Ken Salazar, el escuchador de susurros: Andrés Amaro
Cuando un individuo ingresa al círculo de un Político Profesional tendrá una función formal o informal qué cumplir. Nadie está ahí por casualidad. Hay estrategas, operadores, negociadores, planificadores, organizadores. Etcétera. Ciertamente, hay ahí confidentes. Pero no puede serlo cualquiera. Porque el Político precisa tener claro que un confidente, si deja de serlo, puede convertirse en un monstruo. Y beber la sangre de todos los demás. Sin ser un Conde. Sin que su cuerpo se cubra de pelo. Con luz solar o en la penumbra.
Un confidente, si cambia de piel, puede adoptar por lo menos dos formas: infidente o biógrafo no autorizado.
Existe en el entorno de función de un Político Profesional otro puesto más complejo. Se trata de un Mensajero que se cree Confidente. Tiene información y vínculos útiles, así como compulsión por divulgar aquello de lo que se entera. El Político establece con él confianza mutua, estrecha pero artificial.
Su misión será hacer llegar a interlocutores estratégicos o incluso adversarios del Político, bajo la forma de delación, lo que éste le confíe. Ese mecanismo permitirá al Político lograr efectos o modificar comportamientos de esos otros actores, grupos o instituciones sin generar aspereza o absorber mayores costos.
Ese era el papel del personaje a quien el exEmbajador de EU en México (2021-205), Ken Salazar se refiere como “El Susurrador” en su libro, próximo a publicarse (“Borderlands: My Fight for an Inclusive America”, Ben Bella Books).
De acuerdo con un adelanto publicado por un diario de CDMX (“Teme AMLO que hable ‘El Mayo’.- Ken Salazar”. Reforma. No. 11,853. Año XXXIII. 21 Junio 2026. Primera Plana), Salazar refiere haber tenido un trato frecuente con un empresario y confidente del exJefe del Ejecutivo, Andrés Manuel López Obrador. Dice que era alguien que susurraba al oído al entonces Presidente. Por eso lo bautizó como “El Susurrador”.
Este, en agosto 2024, le compartió que el entonces Presidente AMLO estaba preocupado por la información que EU podría obtener del narcotraficante “El Mayo” Zambada, entonces recién capturado.
Ya de su cosecha, el entonces Embajador presumió, y así lo consigna en su libro, que tal preocupación se debería a que el narcotraficante pudiera “soltar la sopa”. Llamémoslo nosotros, solo por la moda de poner nombres creativos, “El Soltador de Sopa”.
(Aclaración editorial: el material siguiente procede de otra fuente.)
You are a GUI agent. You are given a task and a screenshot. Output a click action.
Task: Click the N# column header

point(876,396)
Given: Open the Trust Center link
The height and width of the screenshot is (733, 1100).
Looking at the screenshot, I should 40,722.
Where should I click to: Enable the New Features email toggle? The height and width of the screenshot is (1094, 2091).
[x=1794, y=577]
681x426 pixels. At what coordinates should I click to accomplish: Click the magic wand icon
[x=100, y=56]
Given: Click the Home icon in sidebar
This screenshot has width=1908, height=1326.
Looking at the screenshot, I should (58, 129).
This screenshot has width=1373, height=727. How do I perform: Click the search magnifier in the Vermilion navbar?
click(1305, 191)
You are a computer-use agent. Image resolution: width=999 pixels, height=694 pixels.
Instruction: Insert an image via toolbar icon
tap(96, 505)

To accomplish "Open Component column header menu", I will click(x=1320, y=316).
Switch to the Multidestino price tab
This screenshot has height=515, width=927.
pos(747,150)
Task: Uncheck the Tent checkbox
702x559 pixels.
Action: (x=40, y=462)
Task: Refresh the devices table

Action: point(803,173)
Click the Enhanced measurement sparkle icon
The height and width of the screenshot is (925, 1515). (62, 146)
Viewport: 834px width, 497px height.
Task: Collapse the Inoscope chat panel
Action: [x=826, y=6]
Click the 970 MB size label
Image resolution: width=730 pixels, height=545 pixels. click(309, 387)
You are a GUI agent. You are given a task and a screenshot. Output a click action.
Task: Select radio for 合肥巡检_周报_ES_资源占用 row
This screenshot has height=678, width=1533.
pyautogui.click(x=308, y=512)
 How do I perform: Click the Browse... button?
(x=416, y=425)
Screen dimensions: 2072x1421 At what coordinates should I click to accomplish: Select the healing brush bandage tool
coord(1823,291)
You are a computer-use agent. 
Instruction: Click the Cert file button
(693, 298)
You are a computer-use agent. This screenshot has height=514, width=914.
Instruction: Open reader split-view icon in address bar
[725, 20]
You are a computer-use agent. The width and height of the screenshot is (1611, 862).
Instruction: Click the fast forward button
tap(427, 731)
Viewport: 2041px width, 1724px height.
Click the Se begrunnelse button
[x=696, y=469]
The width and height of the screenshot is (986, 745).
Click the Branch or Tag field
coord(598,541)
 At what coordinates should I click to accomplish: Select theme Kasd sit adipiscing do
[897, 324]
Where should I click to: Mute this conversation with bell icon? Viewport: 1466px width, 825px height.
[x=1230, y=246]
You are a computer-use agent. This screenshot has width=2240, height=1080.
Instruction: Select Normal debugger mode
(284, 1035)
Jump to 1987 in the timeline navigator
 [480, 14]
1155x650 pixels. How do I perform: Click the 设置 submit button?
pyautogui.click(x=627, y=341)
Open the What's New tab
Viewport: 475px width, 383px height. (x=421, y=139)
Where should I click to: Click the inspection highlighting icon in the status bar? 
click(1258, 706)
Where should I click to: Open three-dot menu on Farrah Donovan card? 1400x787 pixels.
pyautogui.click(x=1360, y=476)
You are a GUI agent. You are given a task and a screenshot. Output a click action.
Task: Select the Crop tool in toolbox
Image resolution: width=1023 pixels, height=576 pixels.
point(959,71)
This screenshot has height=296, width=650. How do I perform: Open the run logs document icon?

Más allá de esa interpretación de Salazar y del sentido real de los comentarios que “El Susurrador” compartió, es indudable que éste último se encontraba, como otras veces, desempeñando el puesto de Mensajero. Transmitía un mensaje del Presidente AMLO al Embajador.
Dicho rol lo corrobora el propio Salazar, al enunciar, según la fuente citada arriba, antecedentes de ese trato: “Casi siempre ‘El Susurrador’ me contaba las cosas buenas que de forma casual e informal AMLO le decía sobre mi”. No eran brotes de simpatía; el Presidente estimulaba entonces la construcción de un piso de buen trato con el Embajador.
Ese relato, por cierto, añade al perfil de Salazar un ingrediente de sensibilidad al halago, siempre riesgoso para la conducción de cualquier político o funcionario.
Es un principio general que el Presidente de la República es el individuo mejor informado del país. La razón de que el llamado “Susurrador” efectuara su principal gracia en el oído del exPresidente AMLO se debía a que este último estaba enterado de que también lo hacía en el órgano auditivo de Salazar.
De otra manera, solo habría cuchicheado, como es probable que lo haga hoy día, ya perdido el sentido de su existencia por lo menos como susurrador, con los tlacuaches que trasnochan alrededor de la Alameda Central.